→ **Work required**
Word for word, reproduce all entries below, leaving every picture out.

--- Data records Enclosed Below ---

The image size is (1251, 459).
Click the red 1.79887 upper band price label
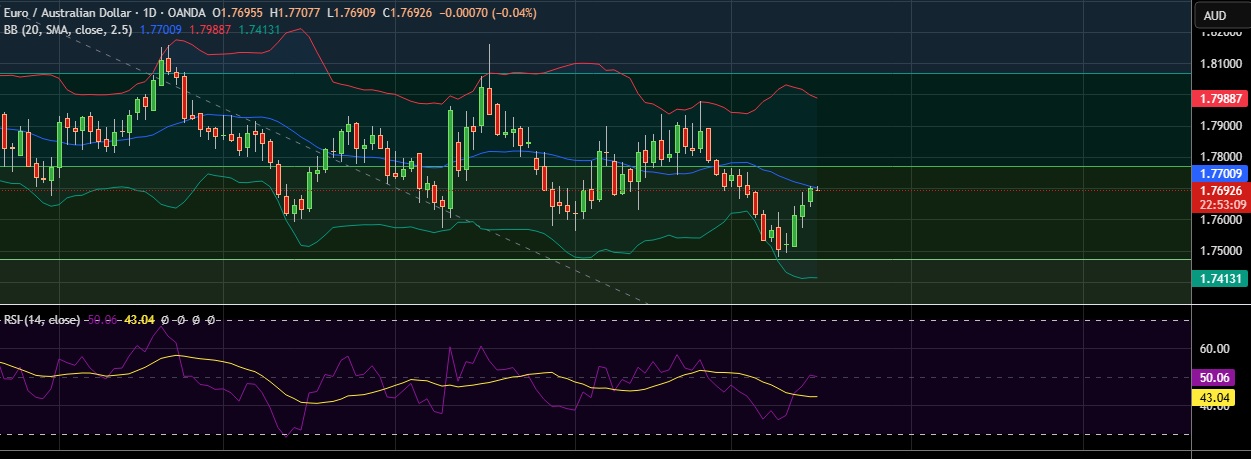coord(1221,99)
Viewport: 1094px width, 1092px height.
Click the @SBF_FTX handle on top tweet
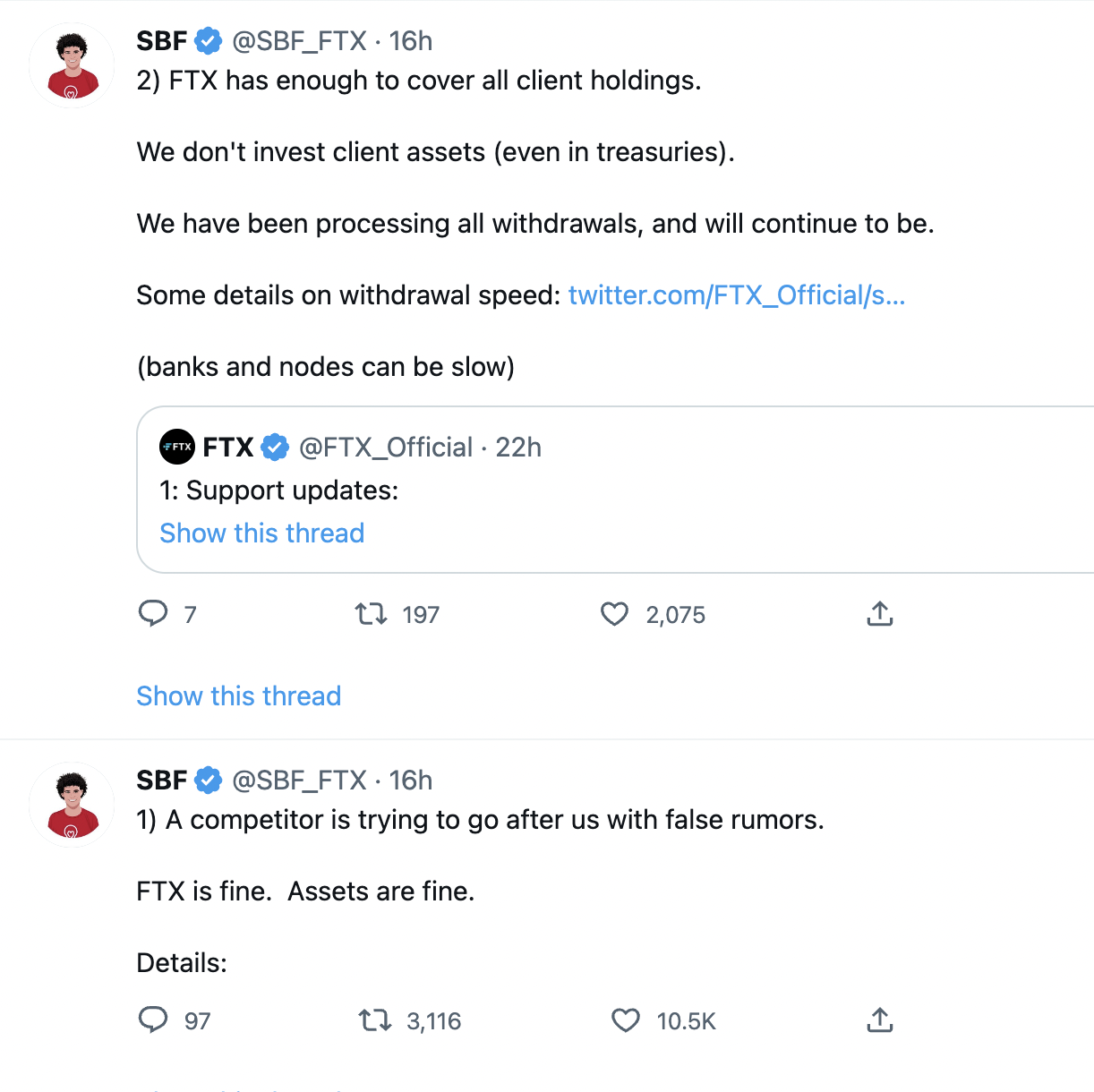coord(299,40)
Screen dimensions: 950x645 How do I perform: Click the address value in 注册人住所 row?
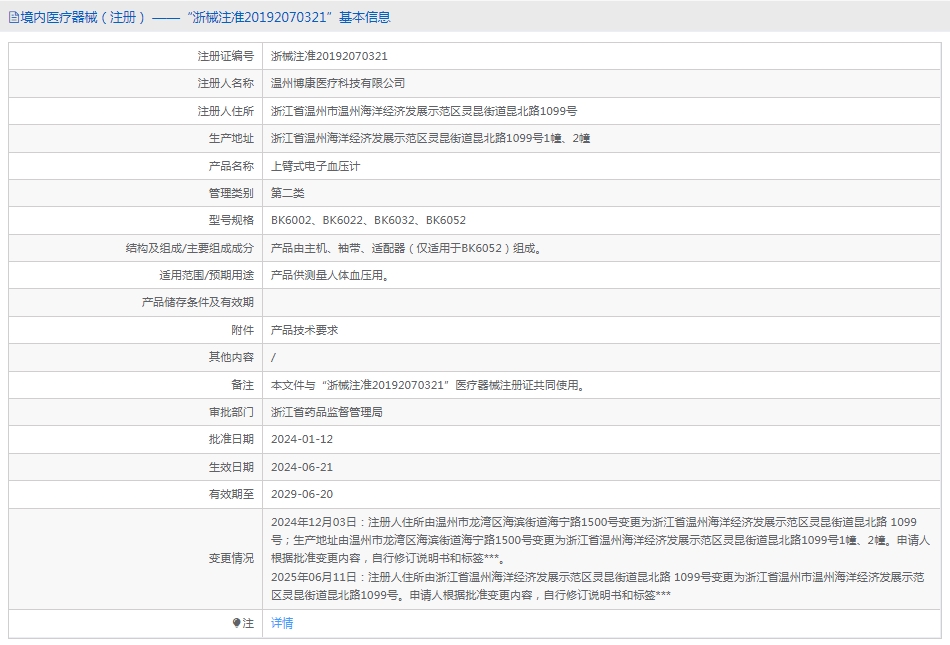[x=423, y=111]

--- End of Enclosed Data records ---

→ **Task solution**
The image size is (1251, 459).
Click the red 1.79887 upper band price label
coord(1221,99)
Viewport: 1094px width, 1092px height.
Click the @SBF_FTX handle on top tweet
coord(299,40)
Screen dimensions: 950x645 How do I perform: Click the address value in 注册人住所 row?
[x=423, y=111]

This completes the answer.